The Story of Helene: Extreme Flooding and an Inspiring Community Response
The storm was one of the worst, if not the worst, in recorded county history. But it also raises concern that such extreme events will be more frequent in the future.
PISGAH FOREST — After leading a tour of the wrecked interior of his mobile home on Cemetery Road, Damon Winstead walked outside to point to the top edge of residue left by last week’s floodwaters.
The deluge from the remnants of 2021’s Tropical Storm Fred — the worst local rainstorm in recent memory — barely crested his front porch, he said.
The flood fueled by Hurricane Helene, on the other hand, destroyed almost all of his possessions and washed the wooden steps from their mooring on the rear of his rented mobile home.
“This was way, way, way higher,” Winstead said Friday.
A few hours earlier, Jeff Ambrose, president-elect of the Cedar Mountain Community Center, grew emotional as he described how residents and business owners came together to create a neighborhood emergency service hub.

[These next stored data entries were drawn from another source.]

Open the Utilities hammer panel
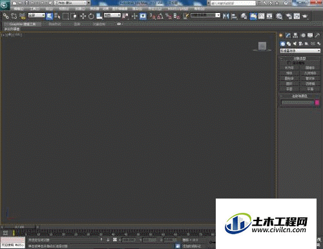This screenshot has height=249, width=323. (x=317, y=35)
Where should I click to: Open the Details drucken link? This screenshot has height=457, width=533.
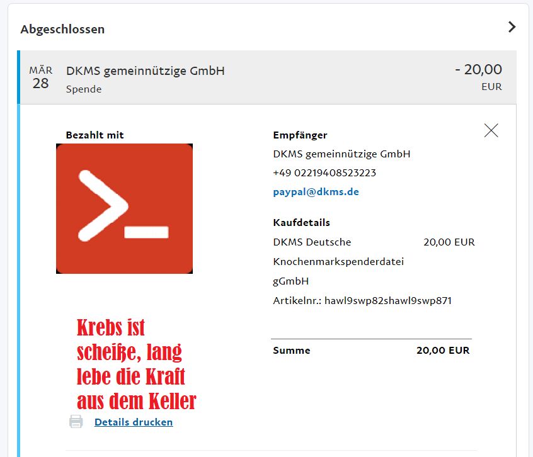click(x=134, y=422)
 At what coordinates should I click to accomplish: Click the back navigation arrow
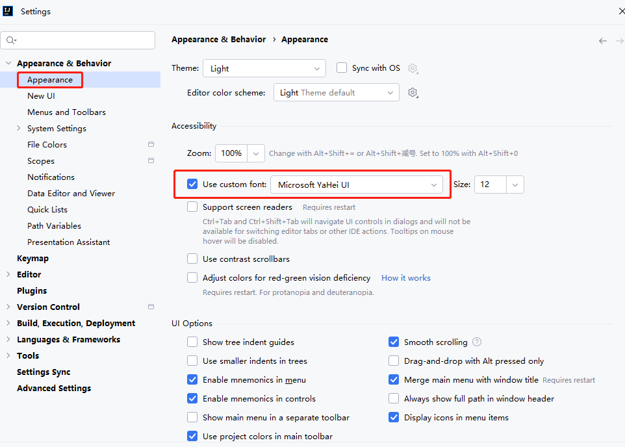click(602, 41)
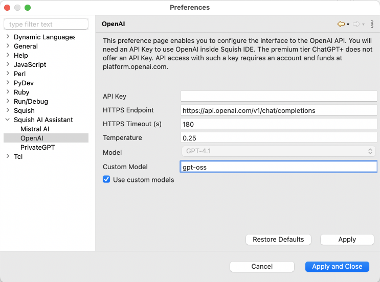Click the HTTPS Endpoint text field
Screen dimensions: 380x282
(279, 110)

They pitched in and provided food donations even though many of their own properties had been flooded, he said.
Val Gerdes, owner of Wood and Vine restaurant and Brevard Pizza Works, left those businesses shuttered to work 13-hour days leading a crew that have been serving about 600 hot meals a day at the Center.
“All I have to do is get the word out that we need something and it shows up,” Ambrose said. “I choke up everytime I think about it.”
The historic severity of the Helene-powered flooding and stirring stories of neighbors helping neighbors: These were the main themes that emerged in the week after the storm roared through Transylvania County, washing out roads, toppling power lines and countless trees, and flooding an unknown number of homes and other buildings.
Throughout the county, residents armed with chain saws or just work gloves formed ad hoc road-clearing crews. Along with churches, nonprofits, businesses and government agencies, they worked to provide shelter, food, water and companionship to residents impacted by Helene.
County Commission Chairman Jason Chappell, at a press briefing on Friday, listed several local companies that had donated services and described conversations with government officials about, for example, the need to quickly repair the washout of US 276 near the Connestee Falls community.
“All our state, local and federal partners have been amazing,” he said.
Chappell, a lifelong county resident, also called Helene “an extraordinary event that is not like anything we’ve ever experienced.”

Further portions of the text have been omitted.